A civil lawsuit filed by the Wallace family ended in a mistrial last year when it was revealed that a police detective intentionally hid statements made by a jailhouse informant that linked B.I.G.'s slaying to two former officers.
If the task force of six LAPD detectives and one Los Angeles Sheriff's Office deputy finds new evidence, it could prove important in helping police fight the lawsuit.
Despite the time elapsed since the crime and the fact that no new evidence is known to have surfaced, police deny the case is receiving undue attention.
"The investigation is ongoing, and we're investigating it as we would any other crime," LAPD spokesman Sgt. Lee Sands told ABC News.
Notorious B.I.G. -- also known as "Biggie Smalls" but born Christopher Wallace -- was fatally shot on March 9, 1997, after leaving a music industry party at a Los Angeles museum.
The 24-year-old was waiting at a stoplight in a sport utility vehicle when the shooter came alongside in a dark Chevrolet Impala and opened fire before speeding away.
His slaying came just six months after Tupac Shakur, Wallace's main rap rival, was shot to death on the Las Vegas Strip.
With numerous possible conspiracy theories surrounding the Wallace crime, the LAPD force faces the challenge of confirming which one fits.
A leading theory of investigators, according to gang members who spoke to the Los Angeles Times, is that Wallace was killed by a member of Compton's Southside Crips gang as part of an East Coast vs. West Coast rap feud linked to Shakur's slaying.
They told the newspaper that Wallace had promised $1 million to the Crips for killing Shakur. When they received only $50,000, the gang killed him, too, the gang members said.
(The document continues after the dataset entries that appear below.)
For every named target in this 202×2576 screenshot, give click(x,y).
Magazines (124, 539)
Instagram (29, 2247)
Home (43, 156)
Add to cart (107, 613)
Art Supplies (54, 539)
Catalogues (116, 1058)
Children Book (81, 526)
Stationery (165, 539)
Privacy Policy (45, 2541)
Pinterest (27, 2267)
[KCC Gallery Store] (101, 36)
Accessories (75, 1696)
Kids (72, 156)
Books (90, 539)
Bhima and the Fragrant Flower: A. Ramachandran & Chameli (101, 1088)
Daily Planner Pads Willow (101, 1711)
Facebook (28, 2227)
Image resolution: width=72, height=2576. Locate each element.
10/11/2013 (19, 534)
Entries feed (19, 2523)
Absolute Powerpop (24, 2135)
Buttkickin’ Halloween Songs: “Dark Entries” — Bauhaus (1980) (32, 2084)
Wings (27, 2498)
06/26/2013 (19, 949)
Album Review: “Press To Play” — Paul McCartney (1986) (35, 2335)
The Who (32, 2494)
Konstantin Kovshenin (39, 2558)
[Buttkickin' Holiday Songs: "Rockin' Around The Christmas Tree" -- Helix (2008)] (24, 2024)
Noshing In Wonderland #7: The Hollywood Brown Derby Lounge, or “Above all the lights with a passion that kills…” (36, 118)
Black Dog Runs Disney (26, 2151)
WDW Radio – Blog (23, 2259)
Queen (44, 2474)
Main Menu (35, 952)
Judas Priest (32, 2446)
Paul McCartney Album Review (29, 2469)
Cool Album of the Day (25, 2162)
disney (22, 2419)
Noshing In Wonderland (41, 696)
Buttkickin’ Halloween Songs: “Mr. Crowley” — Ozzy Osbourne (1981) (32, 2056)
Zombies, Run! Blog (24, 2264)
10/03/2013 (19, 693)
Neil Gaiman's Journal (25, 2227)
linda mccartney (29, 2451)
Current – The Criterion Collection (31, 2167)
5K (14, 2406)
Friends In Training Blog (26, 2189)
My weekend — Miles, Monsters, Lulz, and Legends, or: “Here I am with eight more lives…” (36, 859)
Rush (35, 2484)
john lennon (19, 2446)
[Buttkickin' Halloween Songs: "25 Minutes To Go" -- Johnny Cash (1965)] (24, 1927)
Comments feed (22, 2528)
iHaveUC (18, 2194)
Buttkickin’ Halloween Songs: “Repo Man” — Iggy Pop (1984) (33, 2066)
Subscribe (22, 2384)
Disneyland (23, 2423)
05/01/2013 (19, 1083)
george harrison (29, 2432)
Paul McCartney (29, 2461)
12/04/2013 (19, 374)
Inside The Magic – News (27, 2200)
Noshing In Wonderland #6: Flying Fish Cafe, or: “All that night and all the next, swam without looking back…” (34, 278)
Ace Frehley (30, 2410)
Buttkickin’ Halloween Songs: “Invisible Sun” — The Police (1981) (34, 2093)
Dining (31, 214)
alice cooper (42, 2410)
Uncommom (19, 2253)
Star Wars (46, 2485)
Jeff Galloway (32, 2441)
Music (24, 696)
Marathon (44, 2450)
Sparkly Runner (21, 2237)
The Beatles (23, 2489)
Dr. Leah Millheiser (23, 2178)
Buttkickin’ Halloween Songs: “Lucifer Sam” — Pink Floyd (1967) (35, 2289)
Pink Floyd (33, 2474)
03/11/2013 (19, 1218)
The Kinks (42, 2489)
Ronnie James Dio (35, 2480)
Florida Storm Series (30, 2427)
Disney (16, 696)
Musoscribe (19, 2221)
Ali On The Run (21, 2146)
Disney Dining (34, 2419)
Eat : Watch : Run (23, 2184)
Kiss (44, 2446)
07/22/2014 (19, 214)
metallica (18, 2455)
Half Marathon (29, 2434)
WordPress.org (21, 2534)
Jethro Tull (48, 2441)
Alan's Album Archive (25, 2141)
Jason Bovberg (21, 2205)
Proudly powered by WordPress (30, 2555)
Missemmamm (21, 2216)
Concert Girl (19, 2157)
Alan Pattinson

Another theory alleges that Marion "Suge" Knight, the owner of Death Row Records -- Shakur's record label at the time -- hired a Bloods gang member to kill Wallace in retaliation for his client's death, unnamed law enforcement sources told the L.A. Times. Knight, who declared bankruptcy earlier this year to avoid Death Row Records being placed in receivership, denies any involvement in the slaying.